Birding PICOP

With our guide, the legendary Felizardo Goring (second from right)

 I certainly did not know that a Sunday afternoon at the bazaar with PH native tree champion Cel Tungol would lead all the way to the forests of PICOP in Bislig, Surigao del Sur, Mindanao. 

PICOP is the acronym for  the Paper Industries Corporation of the Philippines which held dominion over 2000 square kilometers of lowland rainforests in eastern Mindanao. Awarded a logging concession in 1952, it grew to become a multibillion peso industry and operated the only fully integrated pulp and paper mill in Southeast Asia. Political and economic conditions exacerbated by a host of other problems, however, caused its demise in the early 2000s, leaving in its wake a forest landscape decimated and destroyed.  

The shutdown of PICOP opened the floodgates to illegal loggers, slash and burn farmers,  subsistence woodcutters, poachers and smugglers, allowing the plunder of the forests to continue unabatedly .

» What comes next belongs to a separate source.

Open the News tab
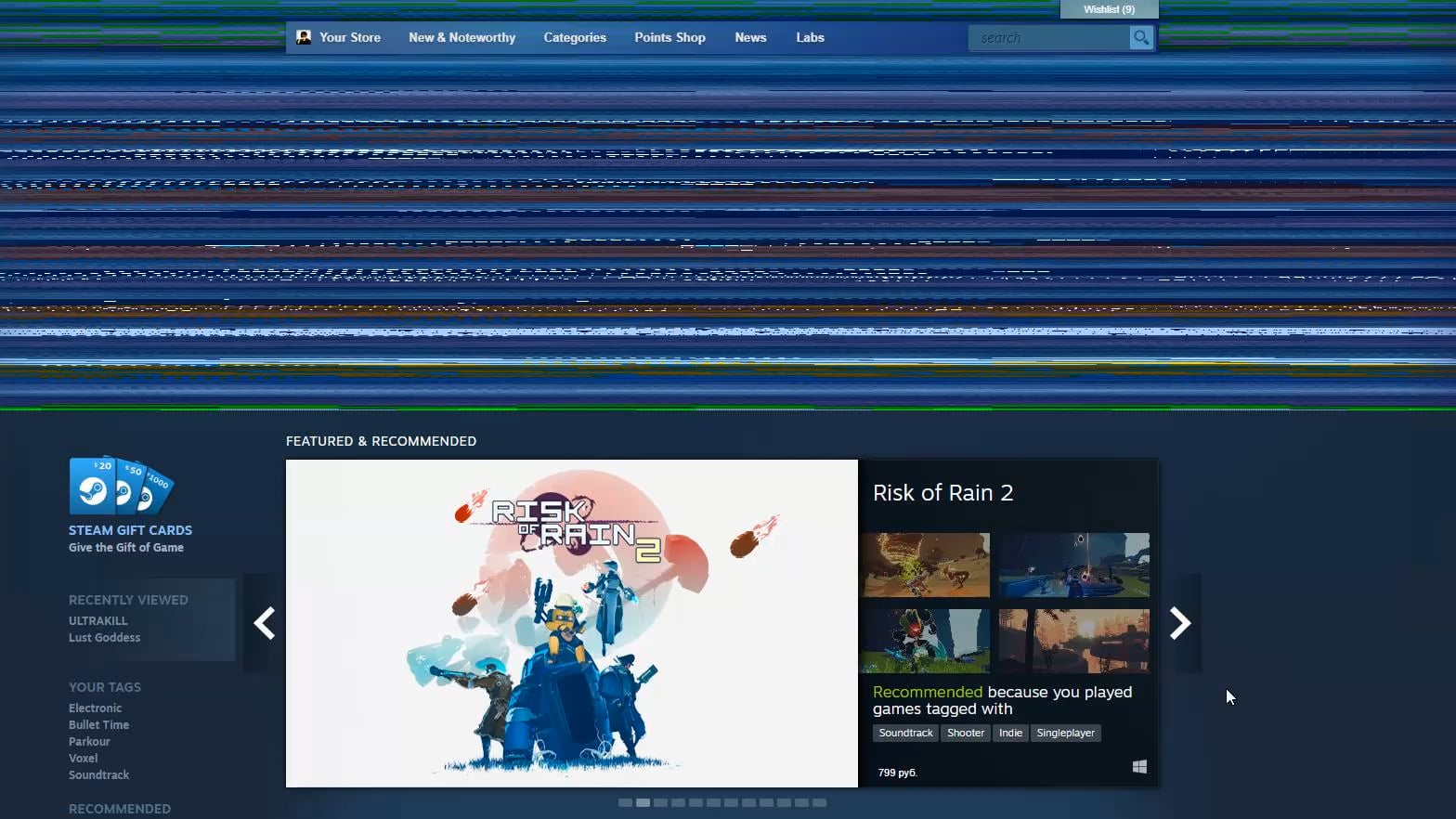1456x819 pixels. [x=750, y=38]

Pete Simpson who wrote the section on PICOP in the book 125 Birding sites of Southeast Asia said that while the forests continue to diminish, PICOP remains “a reliable site for a number of specialties like the stunning wattled broadbill and celestial monarch”. 

However, he said, many birds, especially the larger pigeons and hornbills are becoming harder to find. He does provide consolation, saying that for now, PICOP "offers an easy introduction to the lowland forest avifauna of Mindanao" and that it still is possible to see around a hundred species in a couple of days there.

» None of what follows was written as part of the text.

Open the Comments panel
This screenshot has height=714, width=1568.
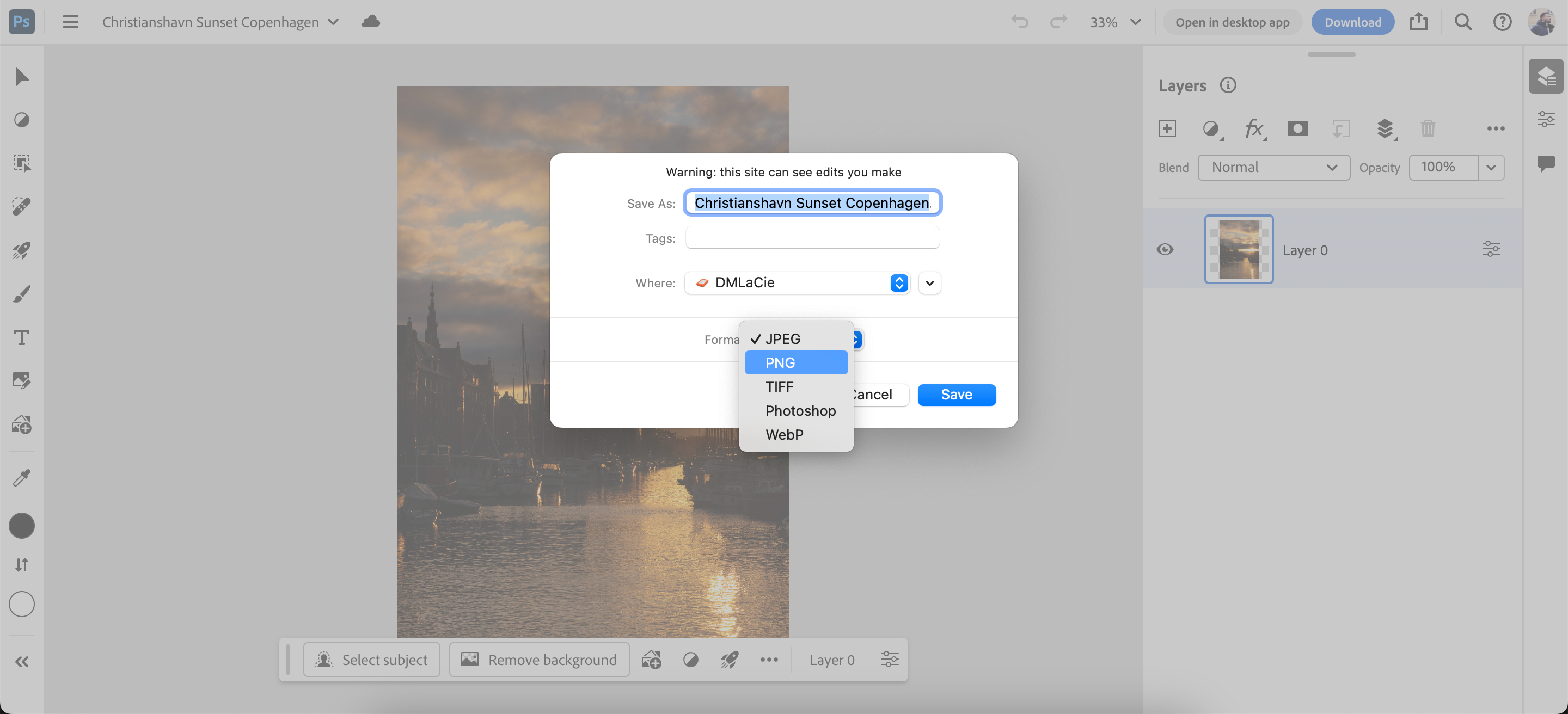click(1547, 162)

There is always a sense of urgency when birders speak of PICOP.   They say, go while PICOP and the birds are still there. 

So, when Cel told me she was going there to bird, I was overcome by impulse and  asked her if I could go with her.

And so I went.  

I think myself incredibly lucky to have been to PICOP.  Even if I did not see its star bird which is the Celestial Monarch.  (It was heard only, twice) The repeated sightings of Southern Rufuous Hornbills and Writhed Hornbills, flying over our heads as we walked Road 4  of PICOP was awe-inspiring enough.

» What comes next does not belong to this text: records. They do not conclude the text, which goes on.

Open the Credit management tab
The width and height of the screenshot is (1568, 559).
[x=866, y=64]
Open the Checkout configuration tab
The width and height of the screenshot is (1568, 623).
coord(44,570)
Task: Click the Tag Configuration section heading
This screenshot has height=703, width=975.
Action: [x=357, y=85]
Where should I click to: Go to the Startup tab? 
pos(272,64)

Birders who went before I did told me stories of how depressed they were—to see deforestation first hand and to hear the incessant hum of chainsaws all day long.

Despite this, the forests persist and persevere; the birds are still there. 

So is our guide Zardo Goring who has been showing the birds of PICOP to generations of birders for the past 30 years.

Daghang Salamat, Zardo!  Thanks, Cel and Jude for letting me tag along.

December 14-17, 2023

The roads of PICOP are white because of limestone


The Azure-breasted Pitta was one my main targets at PICOP.  I had missed it in Bohol.

Southern Rufous Hornbills were flying around all the time

Seeing the birds of PICOP was priceless already.Laying eyes on Tinuy-an Falls was more than a bonus. It is said to be the widest waterfall in the Philippines.”